TASK DATA: Begin
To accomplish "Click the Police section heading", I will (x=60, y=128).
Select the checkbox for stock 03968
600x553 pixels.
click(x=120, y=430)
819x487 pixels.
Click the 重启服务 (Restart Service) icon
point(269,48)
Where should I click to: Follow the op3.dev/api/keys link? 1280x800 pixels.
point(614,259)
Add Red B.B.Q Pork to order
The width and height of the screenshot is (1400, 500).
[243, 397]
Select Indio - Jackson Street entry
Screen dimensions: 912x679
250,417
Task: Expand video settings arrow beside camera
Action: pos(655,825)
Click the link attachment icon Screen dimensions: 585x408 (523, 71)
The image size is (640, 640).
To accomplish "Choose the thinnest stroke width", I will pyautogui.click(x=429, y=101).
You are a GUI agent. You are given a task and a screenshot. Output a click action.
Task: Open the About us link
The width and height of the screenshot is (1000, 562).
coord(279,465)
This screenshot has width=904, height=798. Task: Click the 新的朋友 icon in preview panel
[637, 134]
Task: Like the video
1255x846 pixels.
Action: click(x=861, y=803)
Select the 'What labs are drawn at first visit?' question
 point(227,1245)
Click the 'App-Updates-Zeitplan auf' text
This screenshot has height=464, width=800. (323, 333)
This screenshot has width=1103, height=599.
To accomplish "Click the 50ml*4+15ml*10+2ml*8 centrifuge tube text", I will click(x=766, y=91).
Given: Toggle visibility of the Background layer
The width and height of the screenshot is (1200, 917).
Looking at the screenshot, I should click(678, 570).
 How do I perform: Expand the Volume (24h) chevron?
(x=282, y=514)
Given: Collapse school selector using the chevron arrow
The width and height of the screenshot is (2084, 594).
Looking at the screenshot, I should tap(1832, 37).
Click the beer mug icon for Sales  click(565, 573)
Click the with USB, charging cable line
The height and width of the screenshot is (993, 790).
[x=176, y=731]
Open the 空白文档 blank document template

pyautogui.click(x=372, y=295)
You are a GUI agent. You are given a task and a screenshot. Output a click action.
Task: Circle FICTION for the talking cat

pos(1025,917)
TASK DATA: End
• WORK REQUIRED: Each line of the entries where the string "accomplish" occurs should be shown.

• ANSWER:
To accomplish "Click the Police section heading", I will (x=60, y=128).
To accomplish "Choose the thinnest stroke width", I will pyautogui.click(x=429, y=101).
To accomplish "Click the 50ml*4+15ml*10+2ml*8 centrifuge tube text", I will click(x=766, y=91).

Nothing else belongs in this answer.